• Exercise goal
Print the records below exactly, and do not carry over any picture.

------------------------------------------------------------------------

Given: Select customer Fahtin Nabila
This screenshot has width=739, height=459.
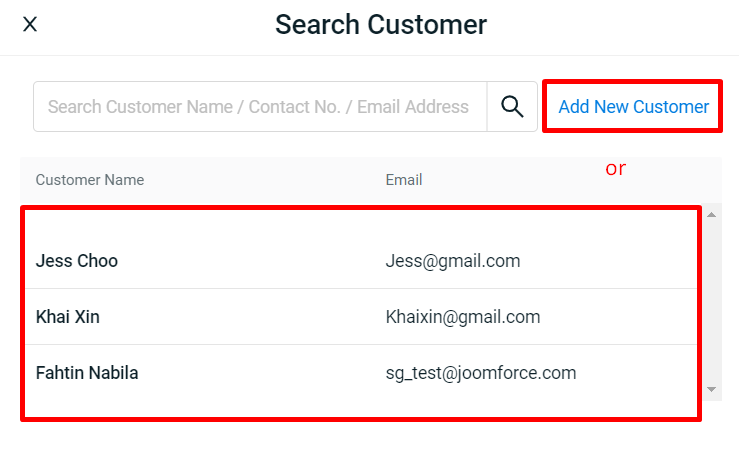Looking at the screenshot, I should coord(87,373).
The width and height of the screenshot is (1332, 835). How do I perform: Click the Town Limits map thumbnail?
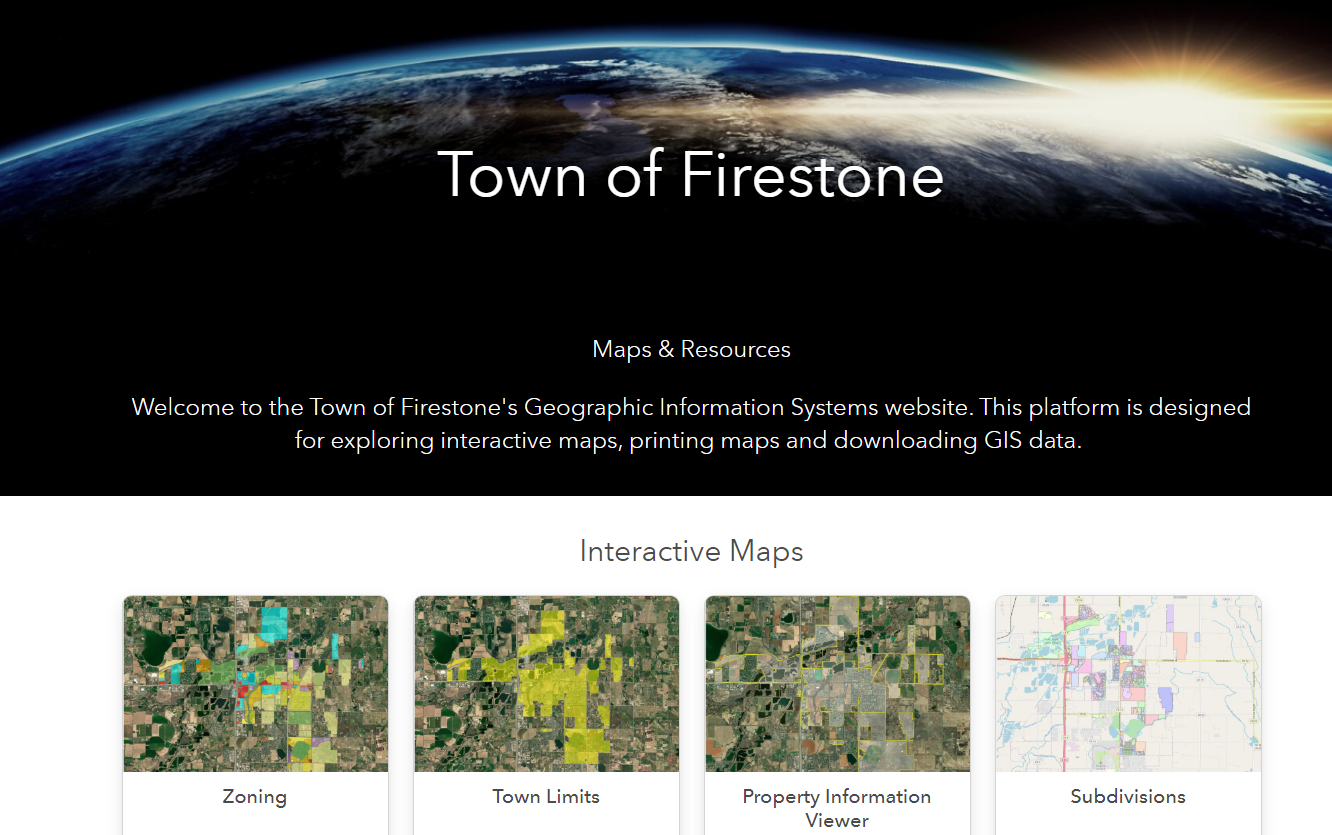(546, 684)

------------------------------------------------------------------------

• Answer space
Given: Select customer Fahtin Nabila
This screenshot has width=739, height=459.
Looking at the screenshot, I should coord(87,373).
The width and height of the screenshot is (1332, 835). How do I perform: Click the Town Limits map thumbnail?
(546, 684)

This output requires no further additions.